Vascular remodelling is reversed following BMPR2 modified endothelial progenitor cell therapy in a MCT-induced PAH rat model

Abstract

Introduction: Pulmonary arterial hypertension (PAH) is caused by pulmonary vascular remodelling. Reduced expression of the bone morphogenetic protein receptor type-2 (BMPR2) is causally linked to PAH. Previously, we have augmented endothelial progenitor cells (EPCs) to over-express BMPR2 and transplanted them in a monocrotaline (MCT)-induced PAH rat model resulting in an amelioration of the disease.
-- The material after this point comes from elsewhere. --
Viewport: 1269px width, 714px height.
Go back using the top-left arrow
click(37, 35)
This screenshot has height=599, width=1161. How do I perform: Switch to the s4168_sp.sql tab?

We now assess the effects of our BMPR2-EPC and EPC only therapy on vascular remodelling in this MCT-induced PAH rat model. Method: Rats (n=8) were injected with MCT, and then at day 10, rats were intravenously injected with EPCs only, AdBMPR2 transfected EPCs, or uninjected. After a further 8-10 days, PAH was assessed and lungs were extracted and processed into paraffin blocs. Immunohistochemical analysis on vessels 50µm or less was performed with α-smooth muscle actin (α-SMA) and proliferating cell nuclear antigen (PCNA). Results: After 8-10 days PAH was shown to be attenuated in the BMPR2-transduced EPC group, with a reduction in the mPAP of the EPCs Only group compared to MCT Only. Rats treated with EPCs Only had a significant reduction by 30.47% in vessel muscularisation and 39.59% reduction in cellular proliferation compared to MCT Only. Rats treated with BMPR2-EPCs had a 31.21% reduction in vessel muscularisation and a 52.97% reduction in cellular proliferation compared to MCT Only treated rats. Discussion: Amelioration of PAH can be achieved using BMPR2 modified EPCs. There9s a significant reduction in distal vessel muscularisation and cellular proliferation following EPCs and BMPR2-EPCs treatment, with a greater effect seen in the BMPR2-EPCs group.